Investir dans l’immobilier sans acheter directement un appartement ni gérer de locataire : c’est le principe des SCPI (Sociétés civiles de placement immobilier). Longtemps perçues comme un moyen d’investir dans l’immobilier sans les contraintes de gestion d’un appartement en direct, les SCPI attirent notamment de plus en plus de Français qui cherchent à préparer un complément de retraite. Selon l’ASPIM, près de 4 millions d’épargnants détiennent aujourd’hui des fonds immobiliers grand public en France, parmi lesquels les SCPI occupent une place majeure, pour près de 287 milliards d’euros d’encours à fin 2025.

Mais derrière l’image rassurante de la « pierre papier », les pièges sont nombreux. Car un rendement affiché à 6 % ne signifie pas forcément 6 % réellement perçus par l’investisseur. « Le rendement facial diminue quasiment de moitié pour beaucoup d’investisseurs à cause de la fiscalité », alerte Charley Arod, gérant de portefeuille associé pour le cabinet Avnear. Pour un contribuable imposé dans la tranche à 30 %, les revenus des SCPI détenues en direct supportent aussi les prélèvements sociaux de 17,2 %, soit une taxation totale de 47,2 %.

Rendements élevés : les pièges à surveiller

Le premier réflexe des investisseurs consiste souvent à regarder uniquement le rendement affiché. « Il faut toujours regarder le rendement ajusté au risque », insiste Charley Arod. Le conseiller prend un exemple concret : « Je préfère un placement qui rapporte 4 % avec un risque de 2 sur 7 plutôt qu’un placement à 5 % avec un risque de 6 sur 7. » Depuis l’essor du télétravail, plusieurs anciennes SCPI fortement concentrées sur les bureaux souffrent davantage, notamment hors des zones les plus recherchées.

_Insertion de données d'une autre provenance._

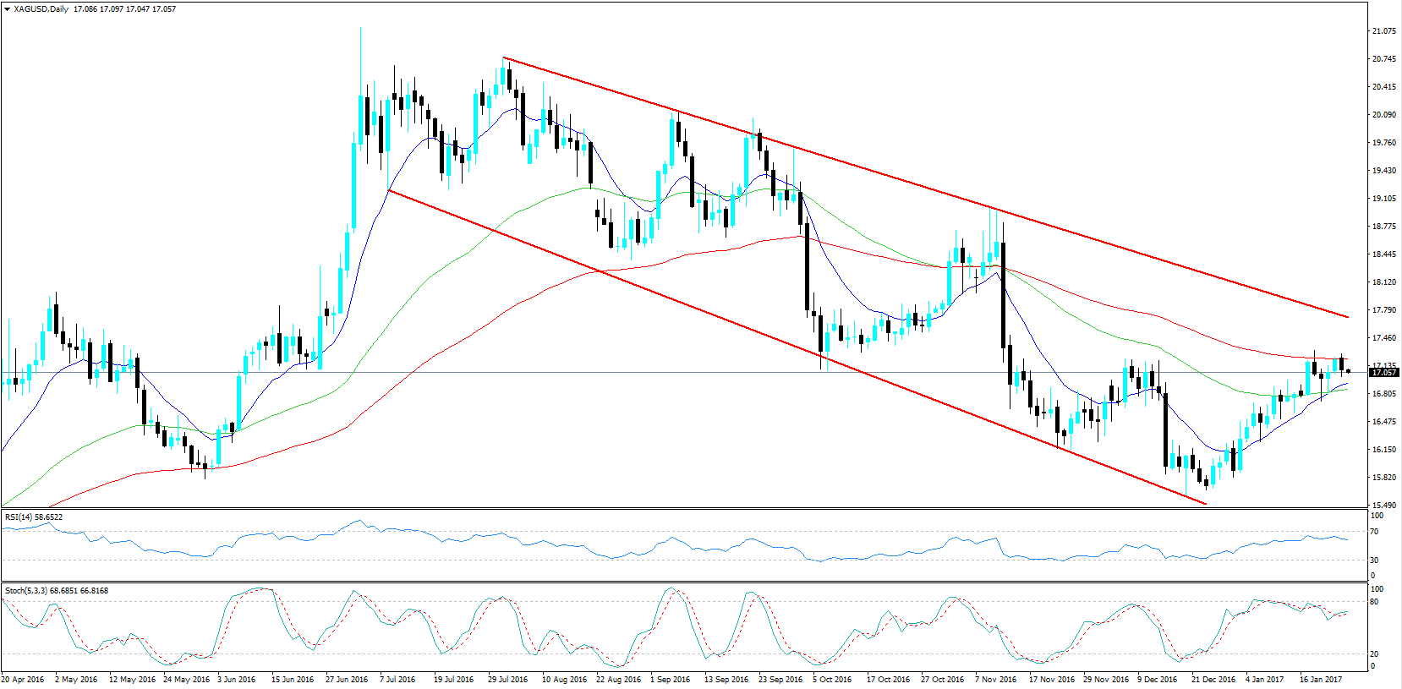1402x689 pixels.
Task: Click the 19.105 price axis label
Action: click(x=1383, y=199)
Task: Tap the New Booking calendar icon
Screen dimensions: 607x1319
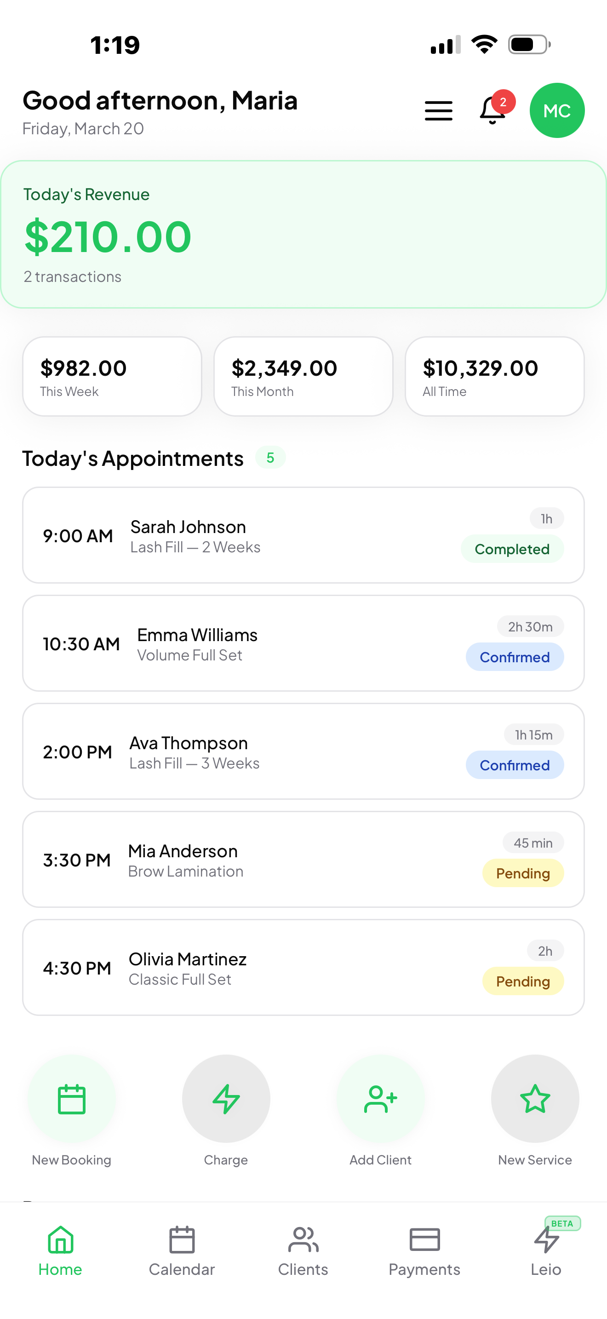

Certaines sociétés de gestion ont déjà abaissé le prix de leurs parts afin de refléter la baisse de valeur de certains immeubles devenus plus difficiles à louer. Pour limiter les risques, certains conseillers privilégient désormais des SCPI plus récentes et davantage diversifiées, investies dans plusieurs secteurs comme la logistique, la santé ou certains bureaux adaptés aux nouveaux usages. Selon l’ASPIM, les SCPI diversifiées ont affiché parmi les meilleurs rendements moyens du marché en 2025, autour de 6 %.

Le taux d’occupation reste également un indicateur clé. « Un bon taux d’occupation, pour moi, c’est au-dessus de 90 % », explique Charley Arod, qui recommande aussi de surveiller la durée restante des baux afin d’anticiper les futurs départs de locataires. De plus, Contrairement à certains placements fiscaux, les SCPI s’envisagent généralement sur un horizon long, souvent de 8 à 10 ans minimum.

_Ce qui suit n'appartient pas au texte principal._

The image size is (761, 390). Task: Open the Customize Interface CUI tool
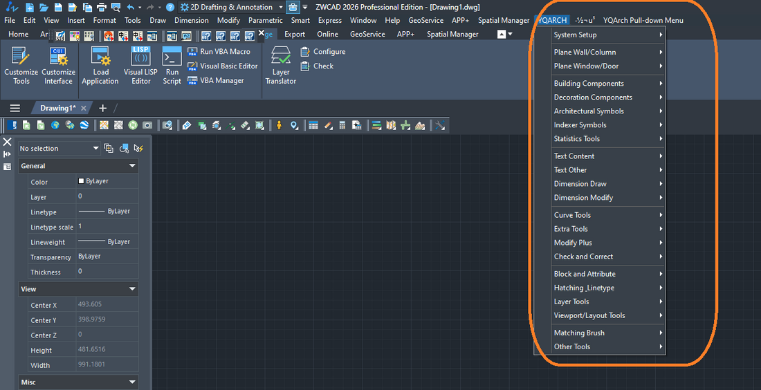click(58, 66)
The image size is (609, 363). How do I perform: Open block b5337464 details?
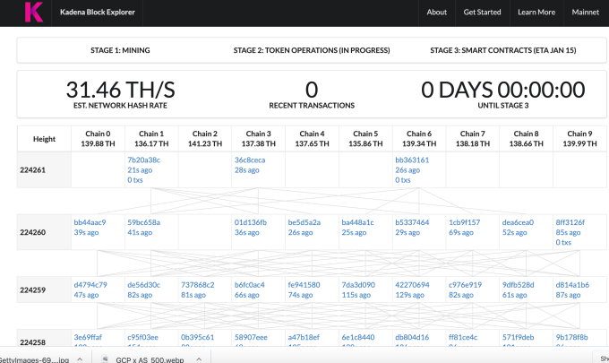coord(412,222)
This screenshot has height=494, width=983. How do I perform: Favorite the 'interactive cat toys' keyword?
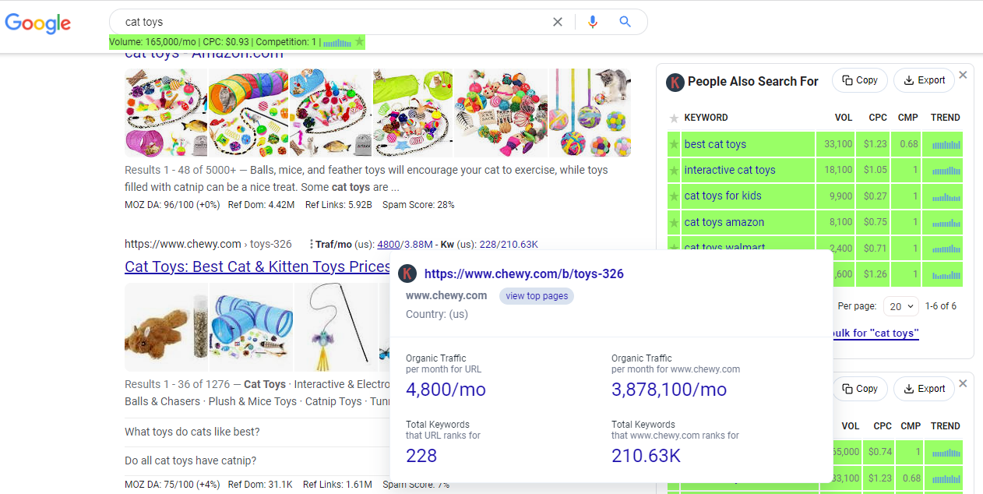coord(674,170)
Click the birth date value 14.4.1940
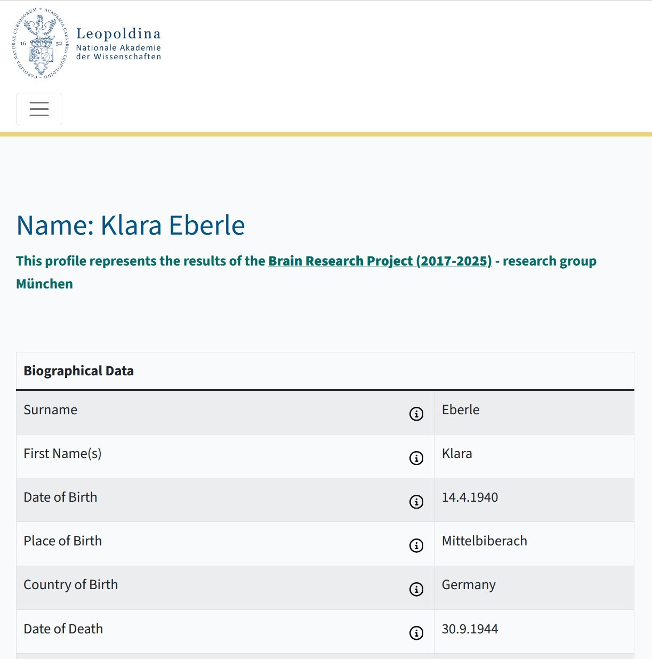This screenshot has height=659, width=652. coord(470,497)
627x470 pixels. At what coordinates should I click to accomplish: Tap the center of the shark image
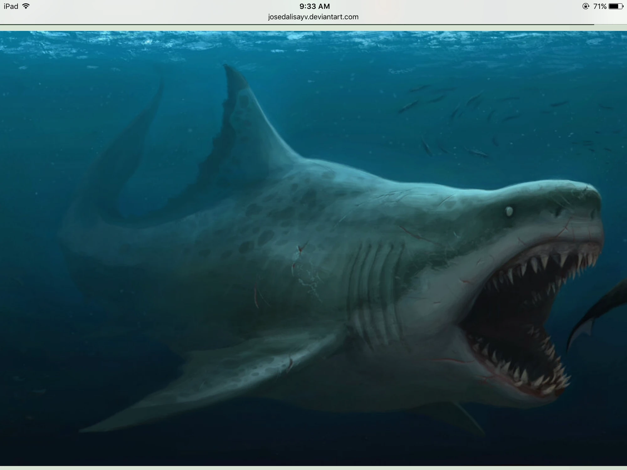click(314, 248)
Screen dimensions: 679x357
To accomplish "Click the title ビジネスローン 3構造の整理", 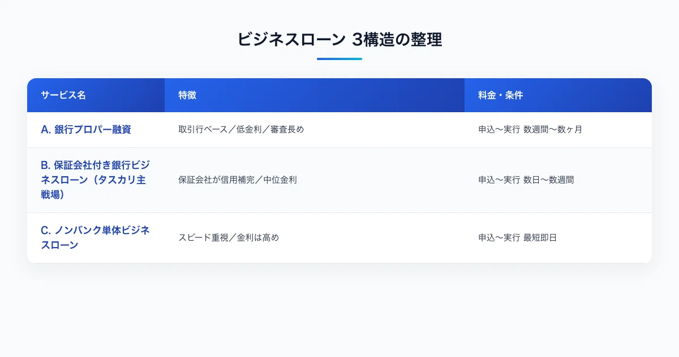I will tap(340, 40).
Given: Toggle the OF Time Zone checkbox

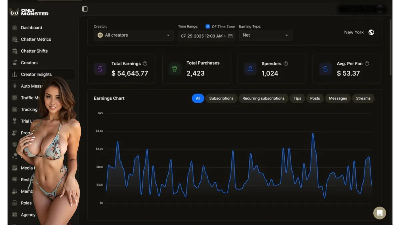Looking at the screenshot, I should (x=208, y=27).
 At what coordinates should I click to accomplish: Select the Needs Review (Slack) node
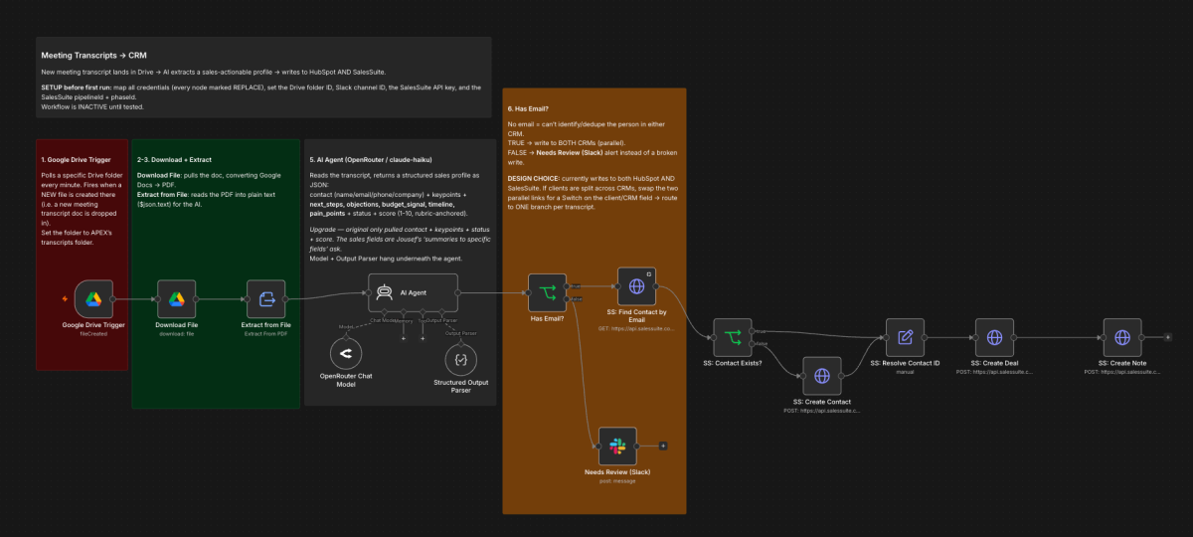pos(616,446)
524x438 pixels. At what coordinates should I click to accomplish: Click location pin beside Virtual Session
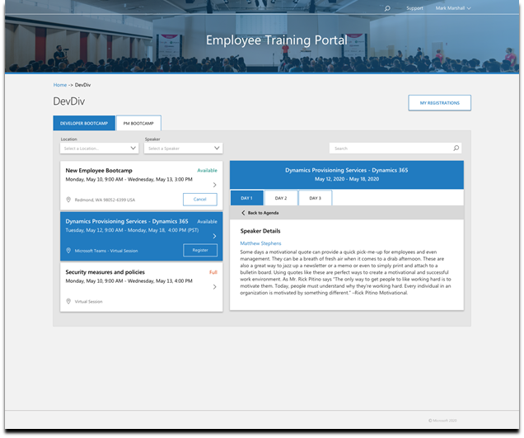click(x=68, y=302)
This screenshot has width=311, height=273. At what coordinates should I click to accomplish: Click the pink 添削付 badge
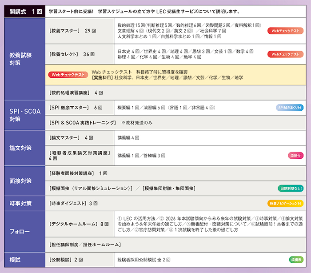pos(295,156)
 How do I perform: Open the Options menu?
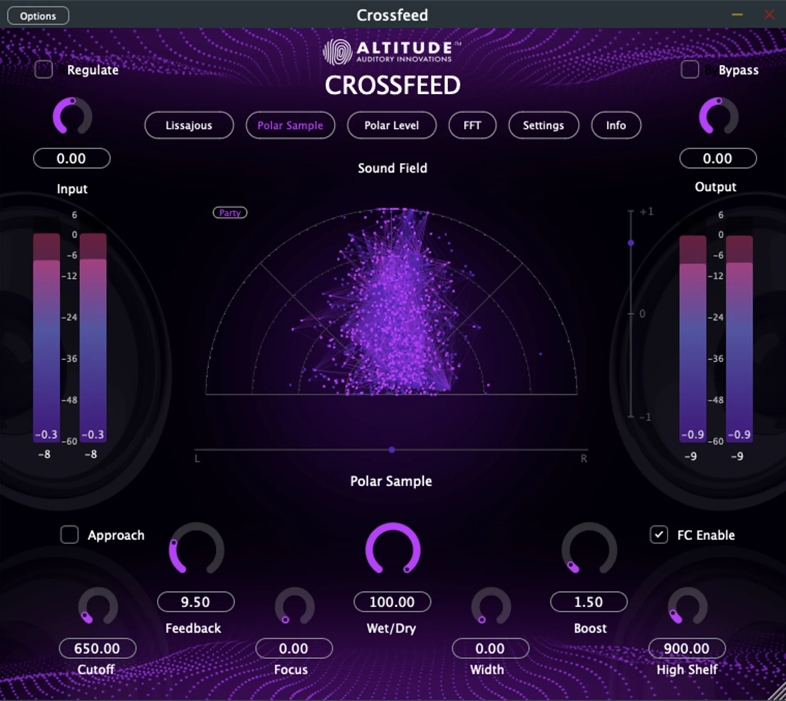pos(38,16)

Assurance vie, démembrement, crédit : les stratégies qui changent tout

Le choix de l’enveloppe fiscale peut fortement modifier la rentabilité finale. Détenir des SCPI dans une assurance vie permet par exemple d’éviter l’imposition annuelle des revenus tant que l’épargne reste dans le contrat. Les gains peuvent ainsi capitaliser plus rapidement sur le long terme et profiter du cadre fiscal avantageux de l’assurance vie pour la transmission. Mais cette solution présente aussi des limites. Les contrats appliquent des frais supplémentaires et toutes les SCPI proposées ne se valent pas.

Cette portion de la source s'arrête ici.